We started with two Postgres databases with automatic replication, one in each of the North American DCs (they are many states apart), and a load balanced IP is setup that uses company-wide DNS entry pointing to a “shared” IP address. That IP address is configured to ONLY point to the single Postgres DB that is active and there is a short cutover time when the system switches from the DB in Site-A to Site-B. The cutover is not automated at this time - we want to ensure the state of the DB and Ansible Tower systems is managed during the transition. Behind the scenes, the DB replication is handled by our DB team using the “normal” replication process, but it is the same replication process we use with many other products and well vetted. The benefit is that my team treat the DB as a ‘service’ and we just maintain the Tower application and servers. (I’m not a Postgres expert, just a user so you’re welcome to ask questions but I’ll have to pass them along to my DB team for answers.)
The primary Tower cluster (three in Site-A) are a “normal” Tower cluster sharing the same RabbitMQ information and pointing to the same Postgres instance (the DR load balancer IP address mentioned above).
There is a load balanced IP and DNS name for each cluster (tower-A.site.company.com points to the load balanced IP for the Site-A cluster, tower-B.site.company.com points to Site-B cluster, etc). There is a health check within the load balancer configuration that monitors the health of each server in the cluster, so we can cleanly boot systems within the cluster without impacting the end-user. The failover of the nodes within the cluster is automatic so server/service outages are addressed automatically.
Finally, there is a load balanced IP and DNS name for all the clusters (tower.company.com) that is made up of the cluster load balanced DNS entries (tower-A.site, tower-B.site, tower-C.site, etc…). Like the Postgres DB load balanced IP/DNS, this too is a manual failover at this time.

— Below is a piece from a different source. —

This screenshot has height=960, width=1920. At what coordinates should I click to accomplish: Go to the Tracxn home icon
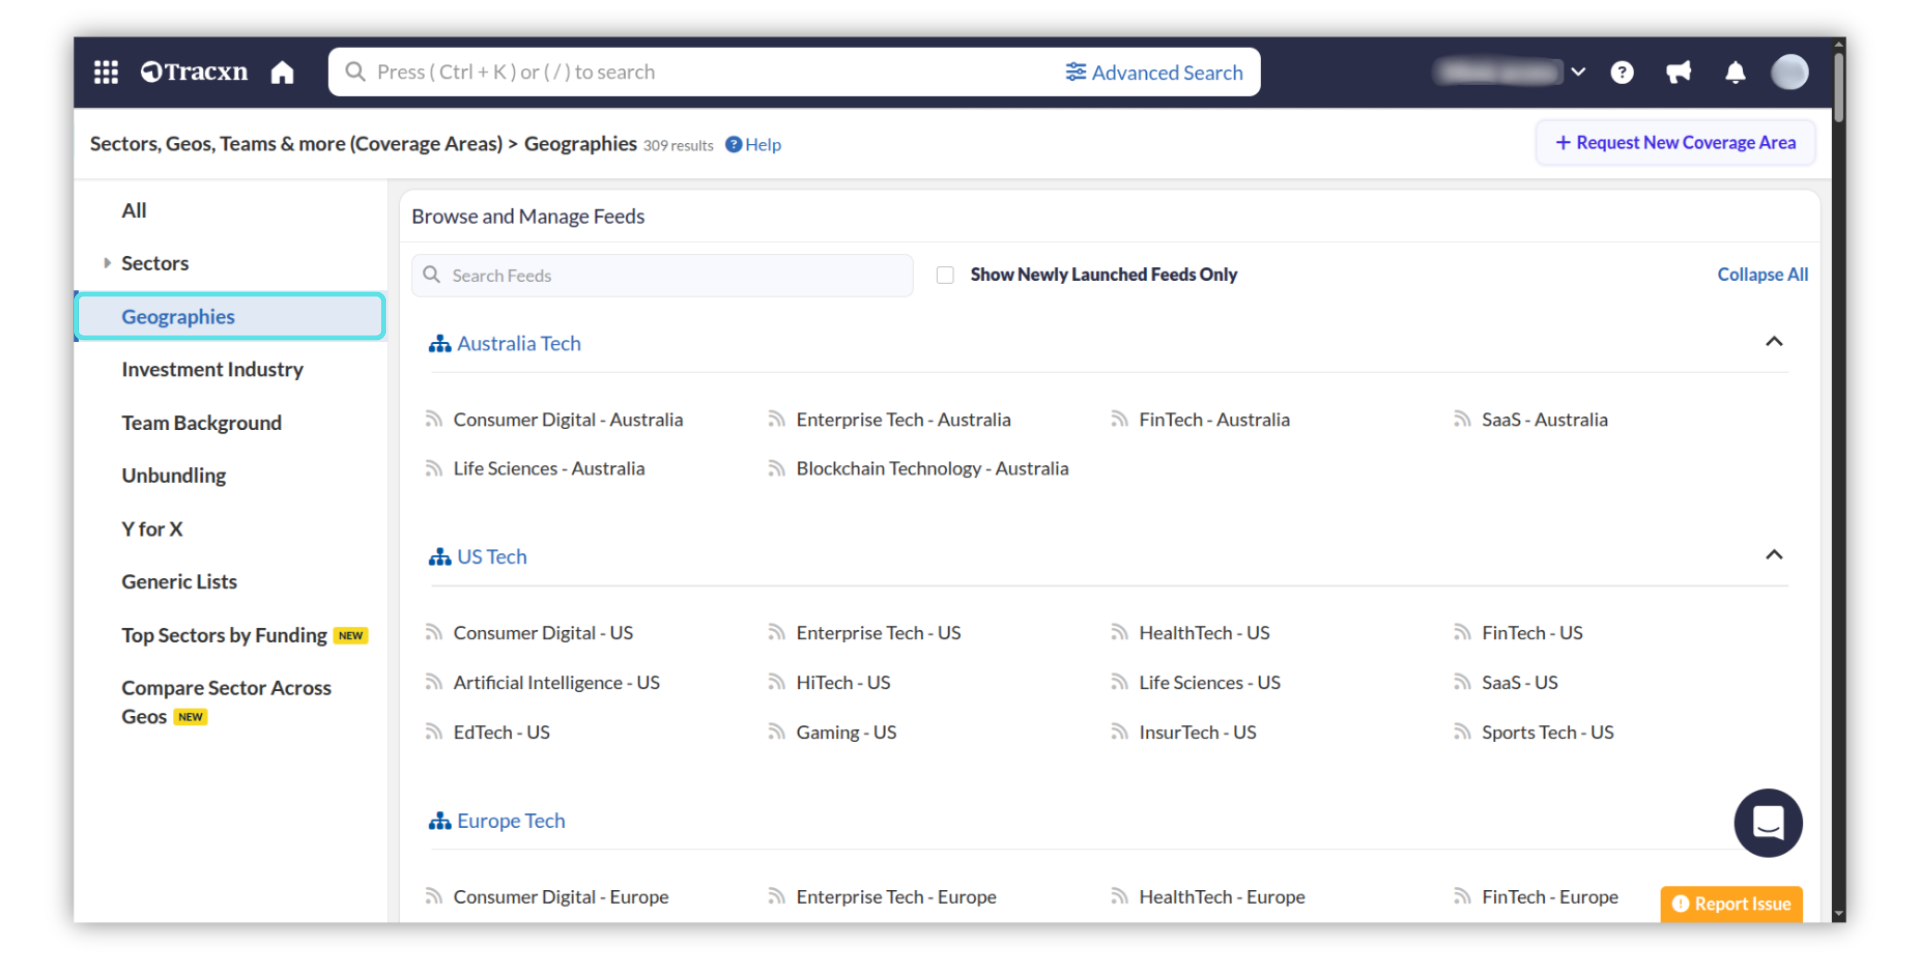click(x=282, y=72)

The secondary and tertiary Tower clusters in Site-B and Site-C are also a “normal” Tower cluster and they share their own RabbitMQ information within the cluster but that is DIFFERENT than the R-MQ config for the other sites. Each cluster points to the same DR load balancer IP for the Postgres DB connection.
At any time, there is only one cluster active at any time - the others are powered up but all the Tower services are disabled. We’ve automated the failover with a simple Ansible play book (of course!) that performs these basic steps:
1 - On ALL Tower nodes, stop the Ansible Tower services
2 - On the nodes to become active, validate that they can contact the Postgres DB via the load balanced IP (using DNS)
3 - Start the Tower services only on the nodes in the site to be active.
In our testing, the failover playbook works perfectly - it permits us to quickly bounce the Tower services if necessary (a recent DNS outage caused issues), and it ensures that the operations team does not have multiple Tower clusters running at the same time.
As mentioned above, this configuration is not specifically supported by the general RedHat/Ansible support team, but we’re working with them as an enterprise-class DR option.
Over time we plan to automate the failover and recovery of the Tower services on-server and between sites to enable us to perform maintenance and reduce developer impact due to outages. Of course this will require RedHat/Ansible support to approve and support this configuration - or we’ll have to refactor our configuration to become supportable and adjust our DR/failover/automation expectations accordingly.